This topic describes how to use Key Management Service (KMS) to create and manage customer master keys (CMKs). CMKs are used to encrypt data.
Create a CMK
- Log on to the KMS console.
- In the upper-left corner of the Keys page, click Create Key.
- In the Create Key dialog box, set Alias Name and Description.
- Click Advanced and specify Key Material Source.
- Alibaba Cloud KMS: Use KMS to generate key material.
- External: Import key material from an external source. For more information about how to import
key material, see Import and delete key material.
Note If you select External, you must also select I understand the implications of using the external key materials key.
- Click OK.
Disable a CMK
After you create a CMK, it is in the Enabled state by default. You cannot use a disabled CMK to encrypt or decrypt data. Follow these steps to disable a CMK:
- On the Keys page, find the CMK that you want to disable.
- In the Actions column, click Disable.
- In the Disable Key message, click OK.
Schedule a key deletion task
After a CMK is deleted, it cannot be recovered, and the data and ciphertext data keys encrypted by using this CMK cannot be decrypted.

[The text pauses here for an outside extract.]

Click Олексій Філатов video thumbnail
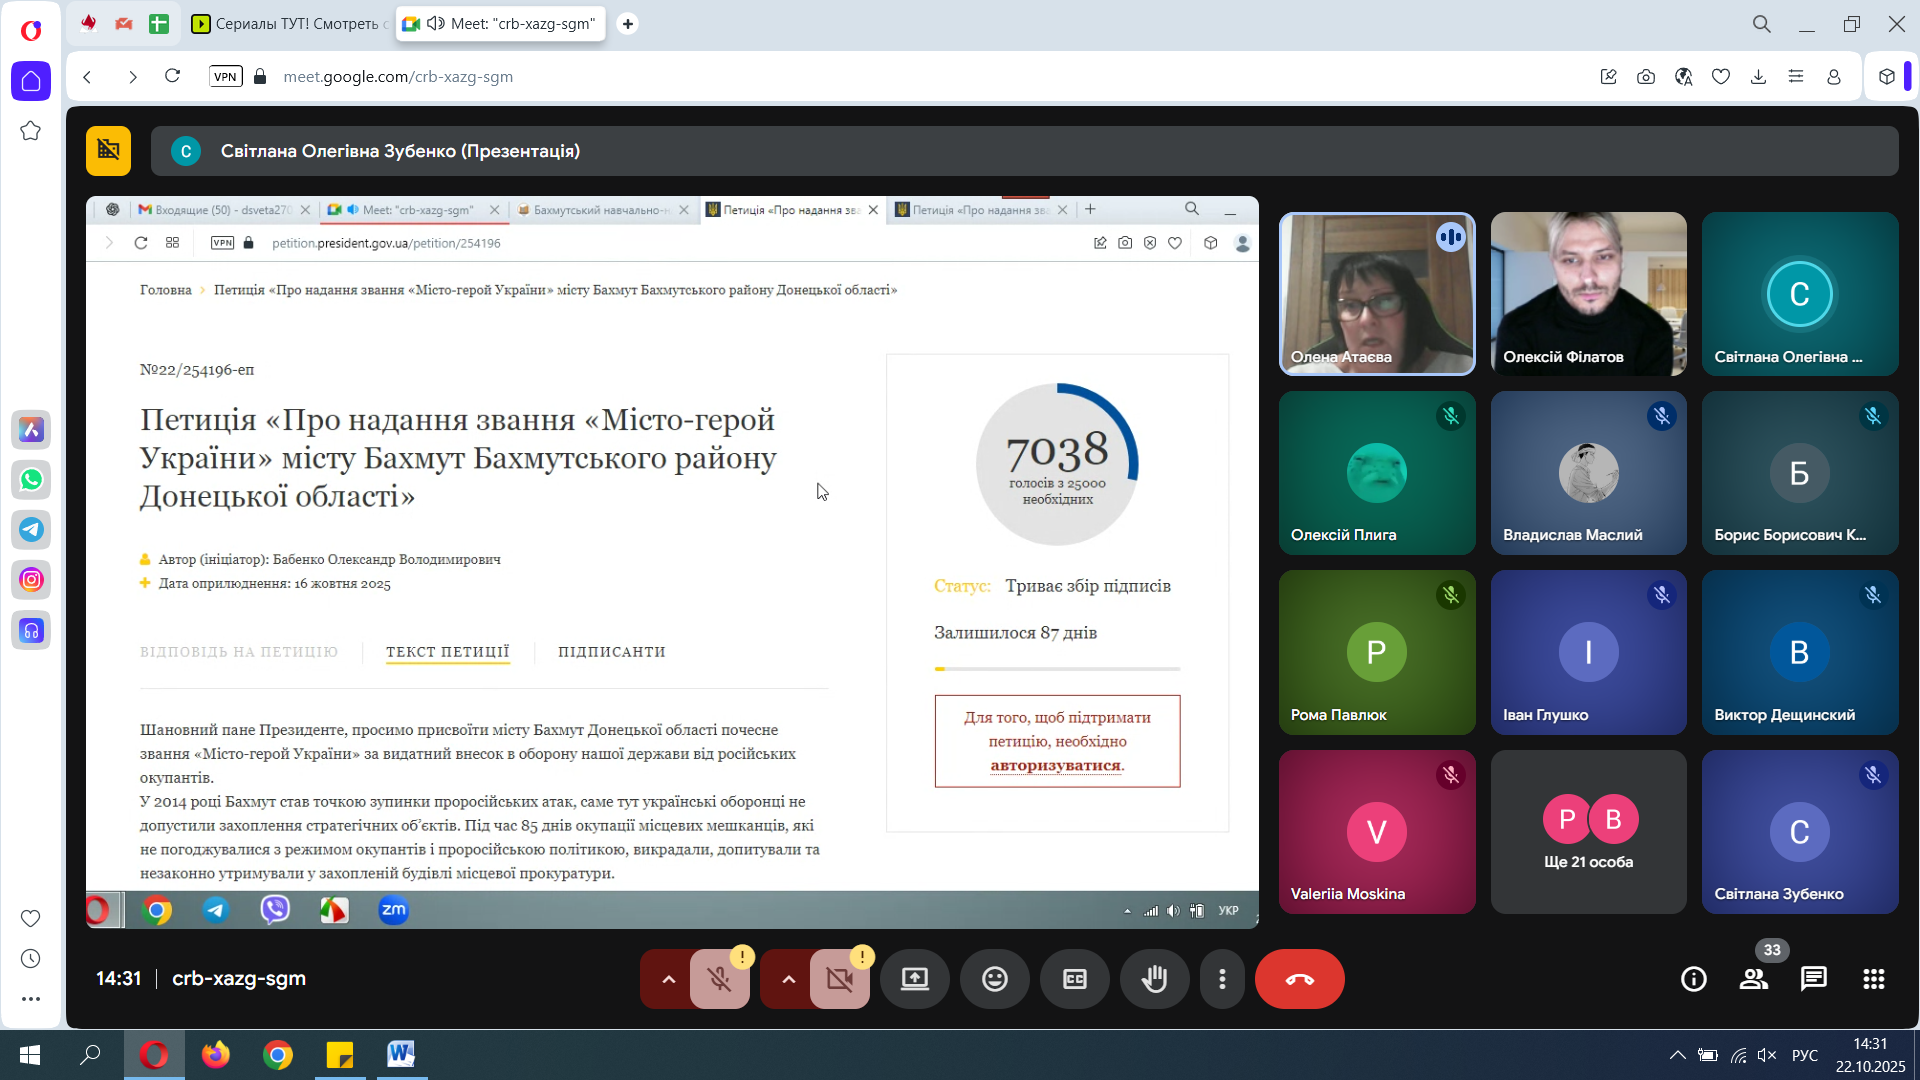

Therefore, to prevent you from deleting CMKs by mistake, KMS only allows you to schedule key deletion tasks. You cannot immediately delete CMKs. Rather than deleting a CMK, we recommend that you disable the CMK.
- On the Keys page, find the CMK that you want to delete.
- In the Actions column, choose .
- In the Schedule Key Deletion dialog box, specify Delete In (7-30 days).
The value ranges from 7 to 30. Unit: days. Default value: 30.
- Click OK.
- A CMK in the Pending Deletion state cannot be used to encrypt data, decrypt data, or generate data keys.
- You can choose to cancel a scheduled key deletion task.